* **Brief**
Check each line below for the word "will", and copy those that have it.

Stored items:
-=-=-
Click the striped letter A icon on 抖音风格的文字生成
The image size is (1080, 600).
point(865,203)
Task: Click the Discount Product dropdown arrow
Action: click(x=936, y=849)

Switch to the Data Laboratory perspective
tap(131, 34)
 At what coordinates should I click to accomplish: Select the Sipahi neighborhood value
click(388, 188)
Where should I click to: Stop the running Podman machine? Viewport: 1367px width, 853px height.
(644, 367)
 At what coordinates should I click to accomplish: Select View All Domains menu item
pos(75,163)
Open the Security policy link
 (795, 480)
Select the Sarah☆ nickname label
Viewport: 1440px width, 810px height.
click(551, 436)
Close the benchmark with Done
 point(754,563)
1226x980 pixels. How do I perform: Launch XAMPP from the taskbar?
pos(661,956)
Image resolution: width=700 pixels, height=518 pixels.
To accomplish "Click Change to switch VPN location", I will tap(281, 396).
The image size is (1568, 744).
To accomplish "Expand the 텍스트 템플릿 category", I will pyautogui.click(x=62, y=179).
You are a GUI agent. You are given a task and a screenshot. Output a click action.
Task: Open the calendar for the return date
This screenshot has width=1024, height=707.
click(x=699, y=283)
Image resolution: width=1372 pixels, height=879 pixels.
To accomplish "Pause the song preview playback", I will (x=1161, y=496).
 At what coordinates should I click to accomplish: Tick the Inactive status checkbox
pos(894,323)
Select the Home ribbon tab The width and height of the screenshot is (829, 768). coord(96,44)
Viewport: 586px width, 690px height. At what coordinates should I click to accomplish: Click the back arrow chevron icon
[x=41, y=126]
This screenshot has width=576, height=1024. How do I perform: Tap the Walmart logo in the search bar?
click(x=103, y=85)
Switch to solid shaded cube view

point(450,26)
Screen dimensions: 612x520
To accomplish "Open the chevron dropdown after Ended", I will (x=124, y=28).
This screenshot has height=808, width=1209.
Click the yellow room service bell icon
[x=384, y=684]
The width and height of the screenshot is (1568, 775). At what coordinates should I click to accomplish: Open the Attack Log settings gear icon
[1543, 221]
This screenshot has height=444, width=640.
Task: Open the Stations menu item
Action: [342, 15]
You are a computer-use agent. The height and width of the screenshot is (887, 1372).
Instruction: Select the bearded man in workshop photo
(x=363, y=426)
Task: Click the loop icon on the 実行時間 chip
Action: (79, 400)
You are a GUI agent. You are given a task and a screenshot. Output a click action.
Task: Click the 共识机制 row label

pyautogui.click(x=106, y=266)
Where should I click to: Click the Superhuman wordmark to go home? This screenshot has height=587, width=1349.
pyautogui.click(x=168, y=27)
-=-=-
* **Solution to the exercise**
To accomplish "Click Change to switch VPN location", I will tap(281, 396).
To accomplish "Expand the 텍스트 템플릿 category", I will pyautogui.click(x=62, y=179).
To accomplish "Pause the song preview playback", I will (x=1161, y=496).
To accomplish "Open the chevron dropdown after Ended", I will (x=124, y=28).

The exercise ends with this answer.